# What to work on
Would you reproduce exactly, and only, the lines starting at the one with "This screenshot has height=443, width=806." and ending at the last line of the data, with both included? Leave the pictures out.

# Task material

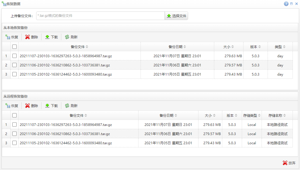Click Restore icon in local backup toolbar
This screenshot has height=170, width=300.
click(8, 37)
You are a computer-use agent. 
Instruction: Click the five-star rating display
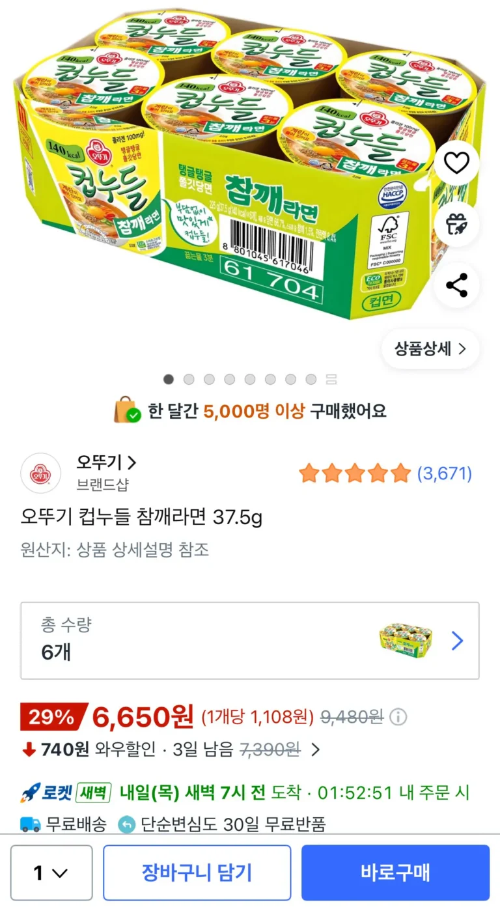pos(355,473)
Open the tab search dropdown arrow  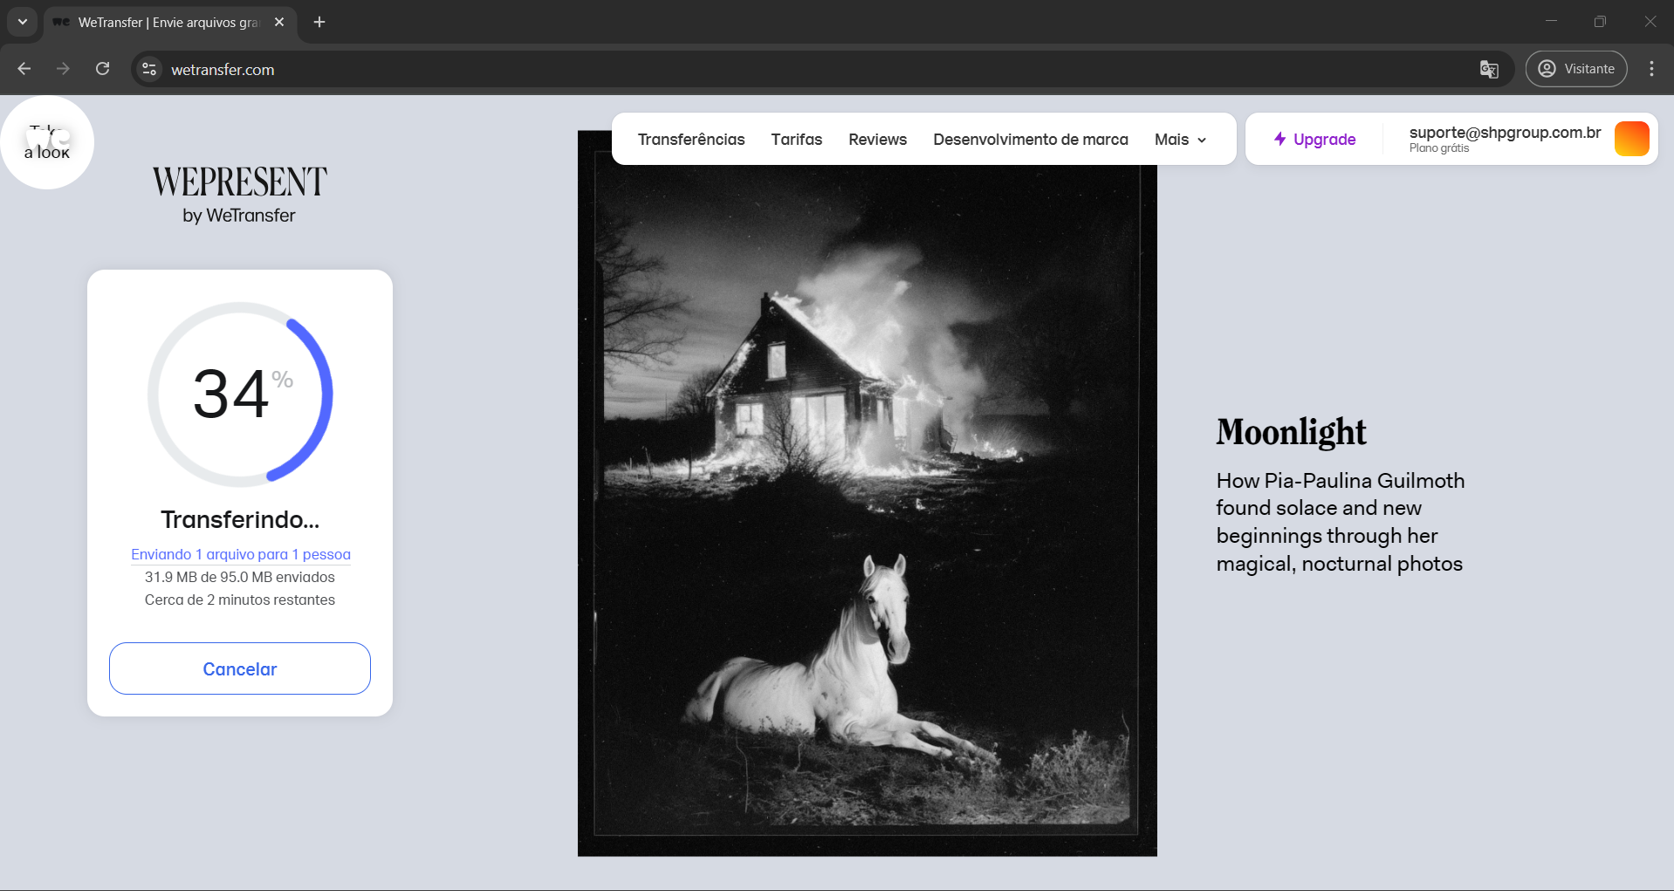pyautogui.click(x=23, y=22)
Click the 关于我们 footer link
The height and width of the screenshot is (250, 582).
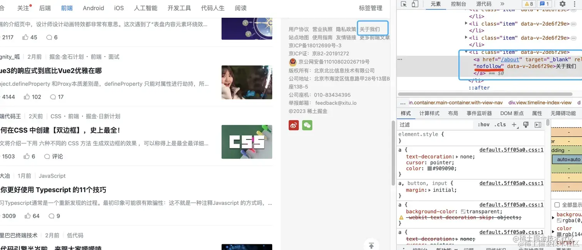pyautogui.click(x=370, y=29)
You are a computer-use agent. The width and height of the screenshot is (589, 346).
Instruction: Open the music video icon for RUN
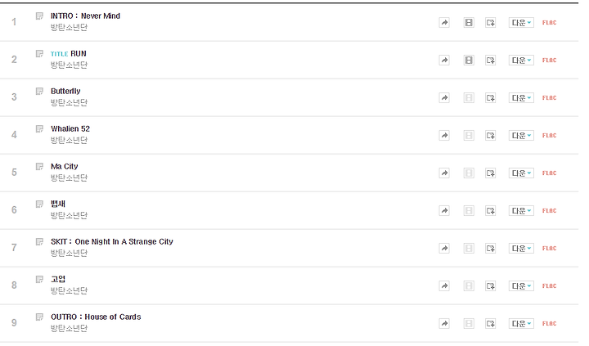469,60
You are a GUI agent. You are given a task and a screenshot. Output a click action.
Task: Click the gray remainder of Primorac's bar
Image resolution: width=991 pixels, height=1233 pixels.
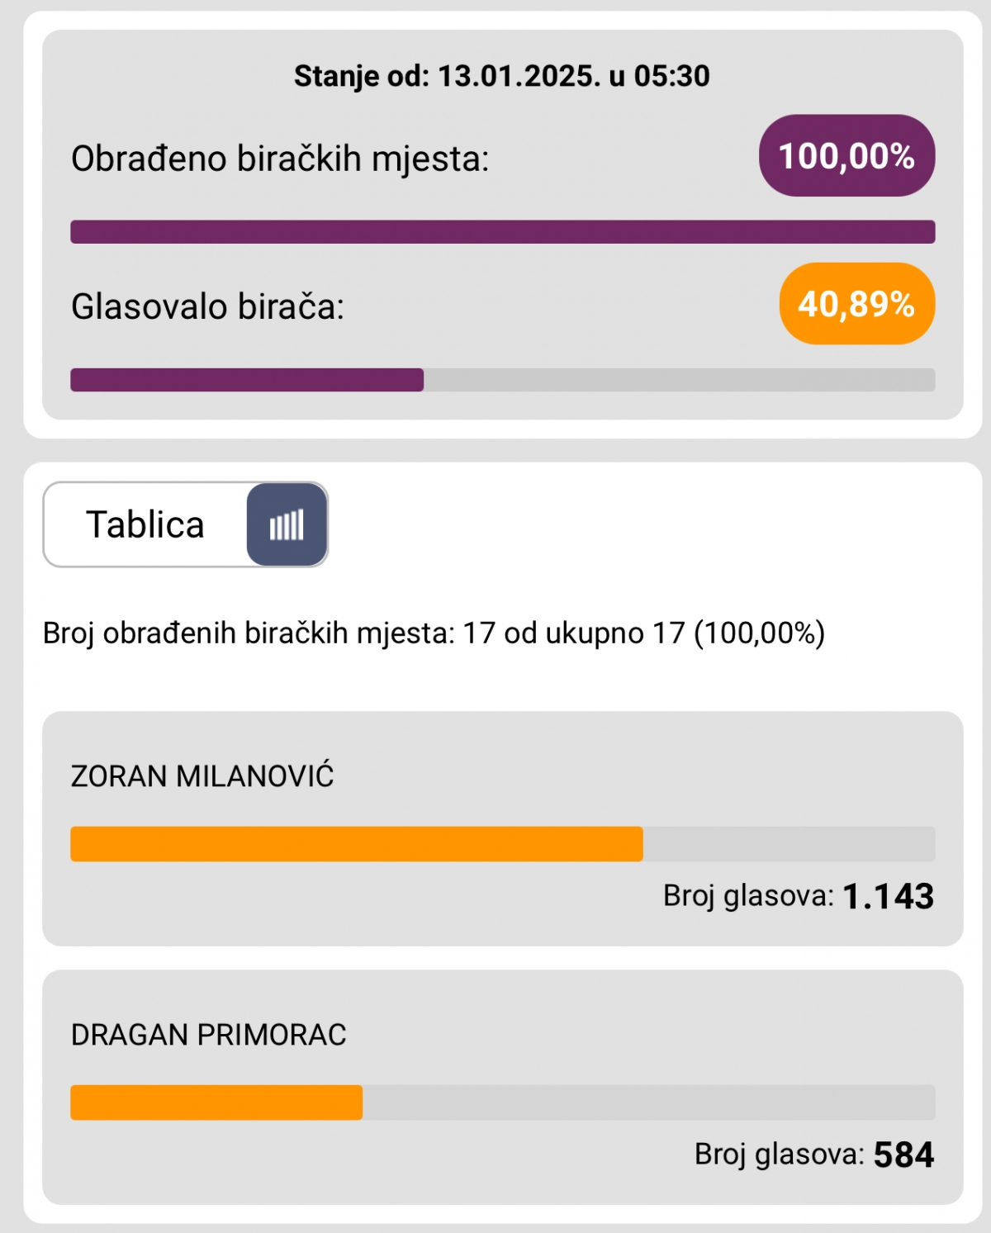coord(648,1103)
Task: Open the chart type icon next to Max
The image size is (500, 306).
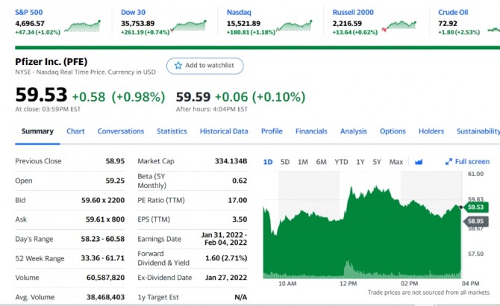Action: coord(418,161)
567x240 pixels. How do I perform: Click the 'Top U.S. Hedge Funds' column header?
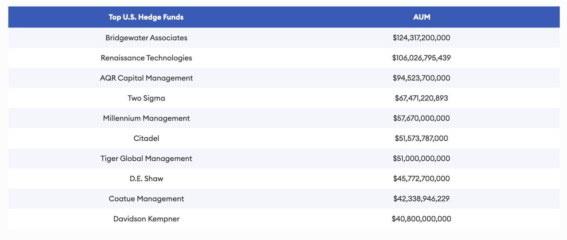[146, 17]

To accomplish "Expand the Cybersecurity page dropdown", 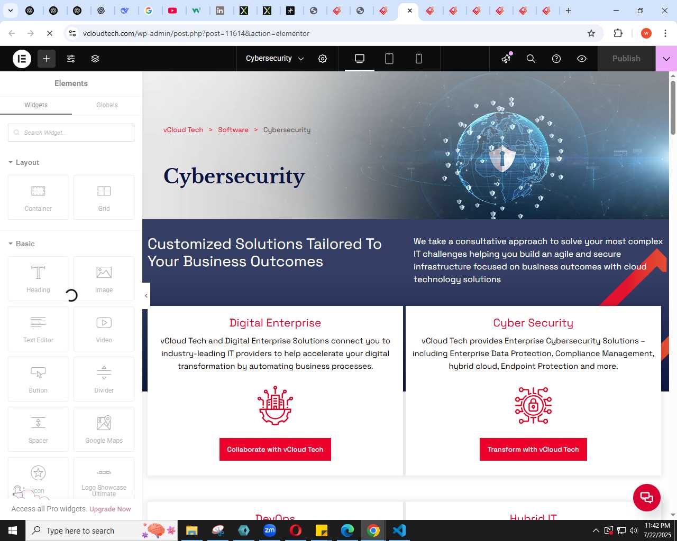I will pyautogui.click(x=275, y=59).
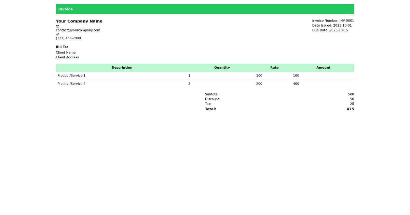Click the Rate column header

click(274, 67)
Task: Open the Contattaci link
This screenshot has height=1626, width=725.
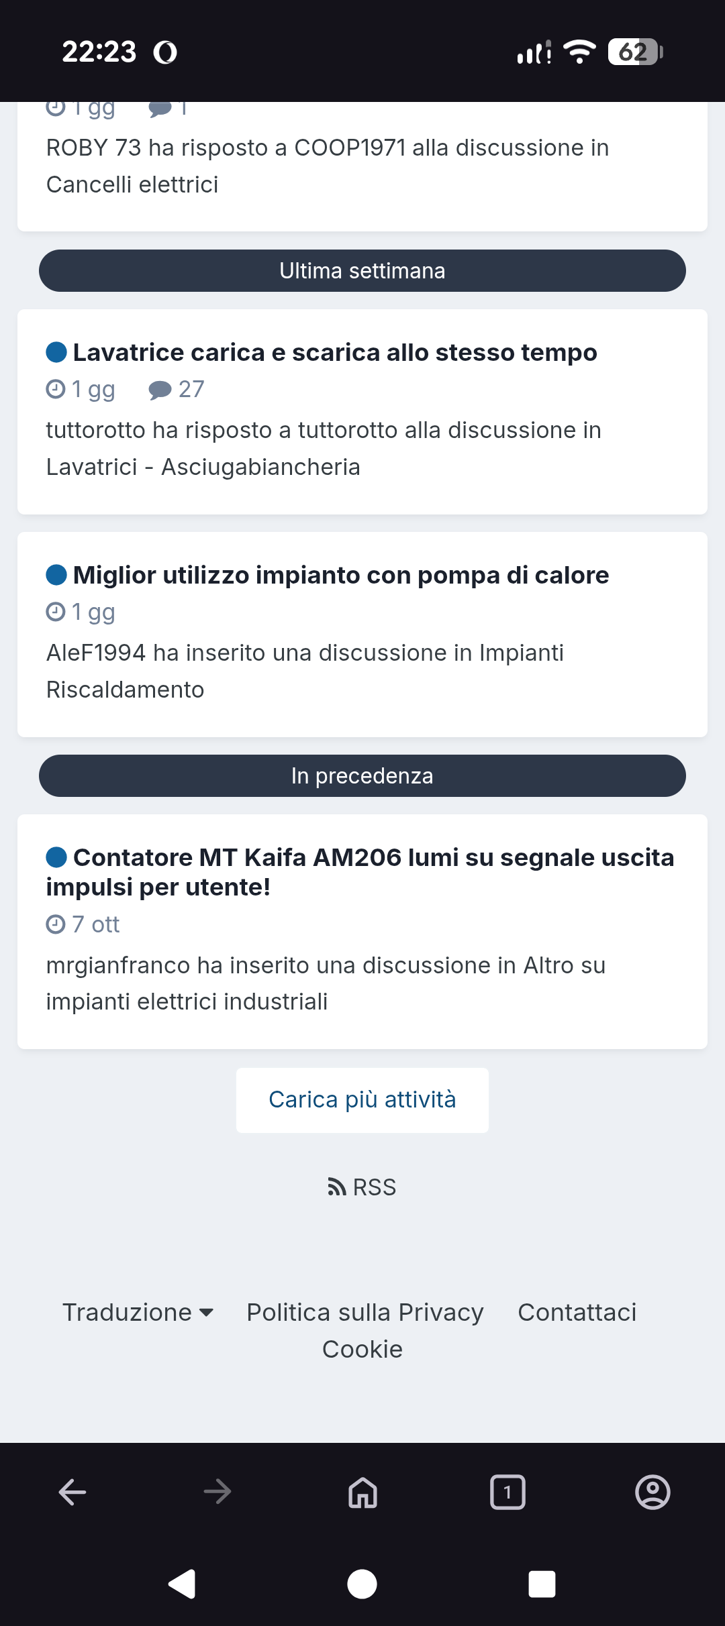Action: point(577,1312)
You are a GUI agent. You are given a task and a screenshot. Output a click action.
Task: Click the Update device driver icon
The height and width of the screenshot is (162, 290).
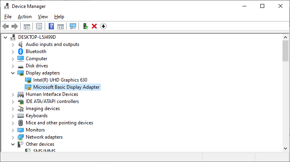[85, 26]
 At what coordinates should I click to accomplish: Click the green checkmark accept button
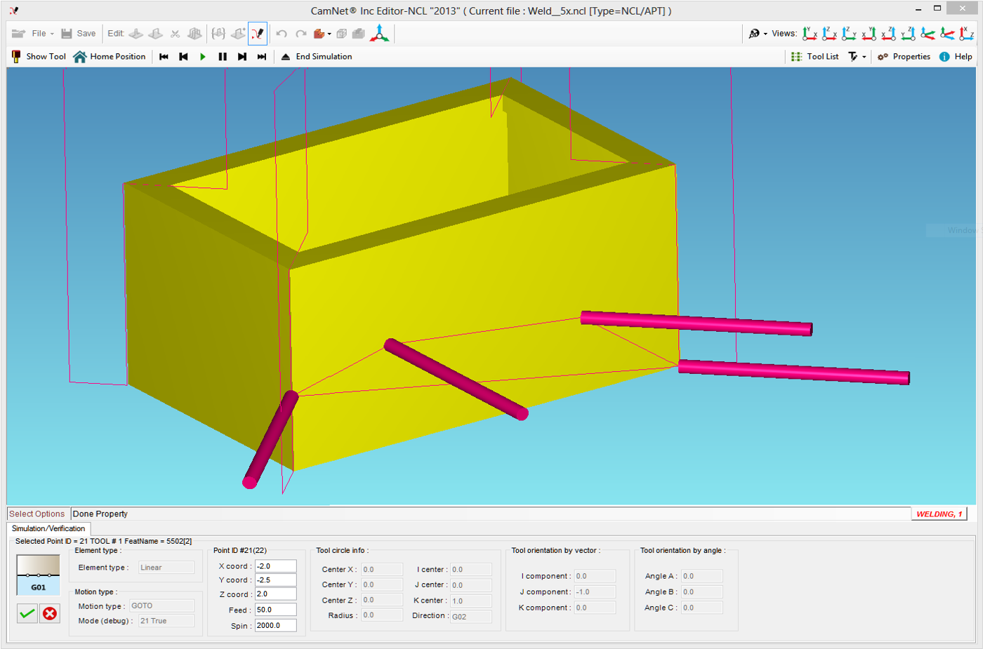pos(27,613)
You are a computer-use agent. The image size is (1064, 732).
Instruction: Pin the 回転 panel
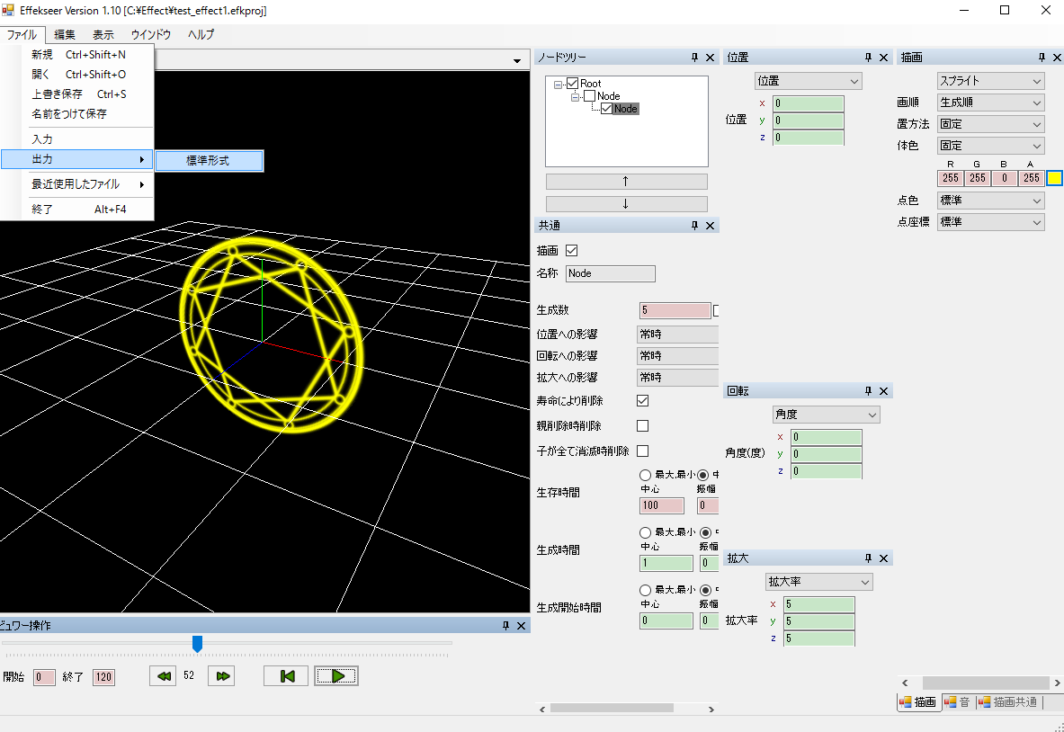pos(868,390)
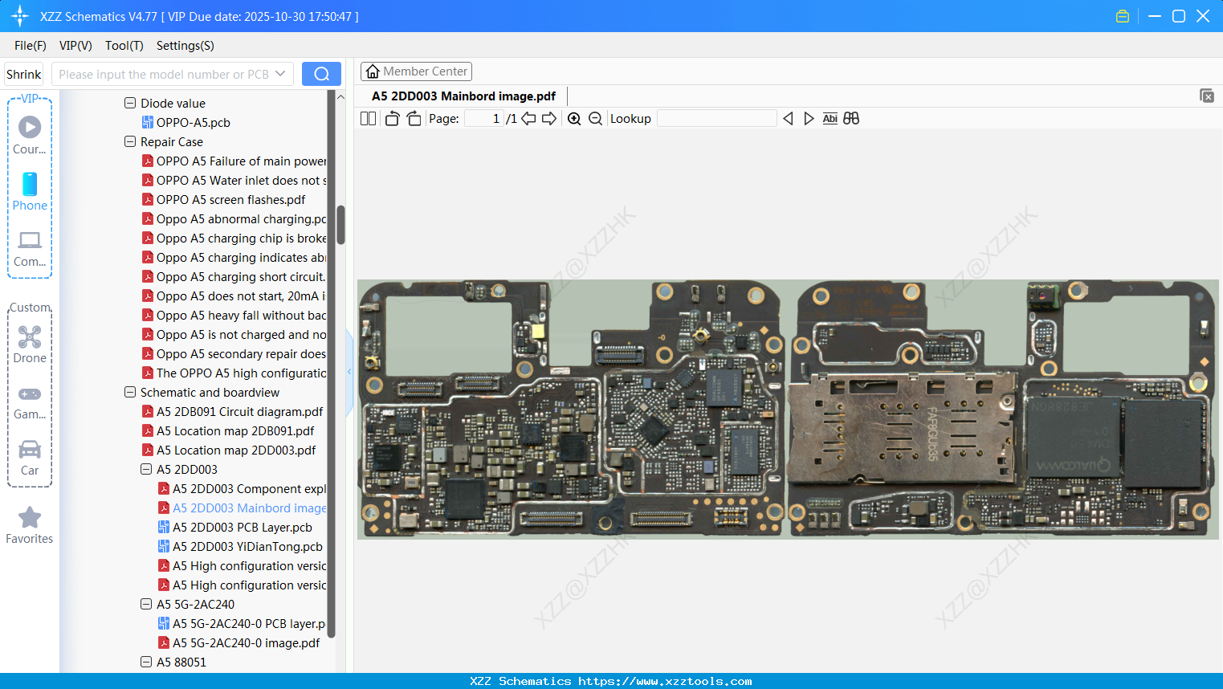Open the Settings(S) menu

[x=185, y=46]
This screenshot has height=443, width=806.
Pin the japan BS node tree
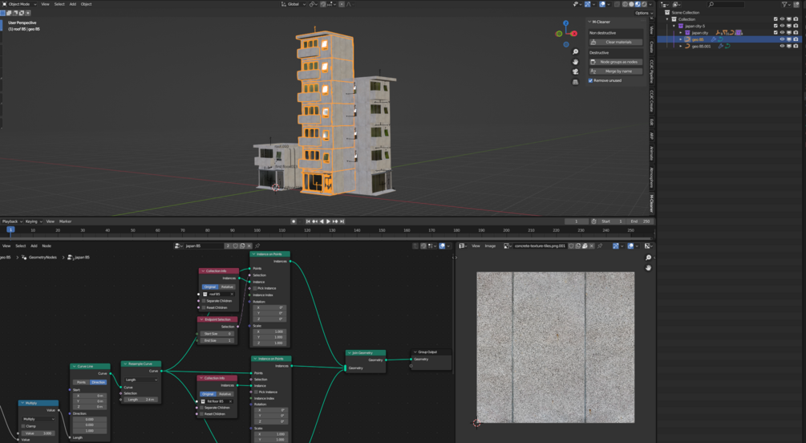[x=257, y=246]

# Exercise result
This screenshot has height=443, width=806.
Pin the japan BS node tree
[x=257, y=246]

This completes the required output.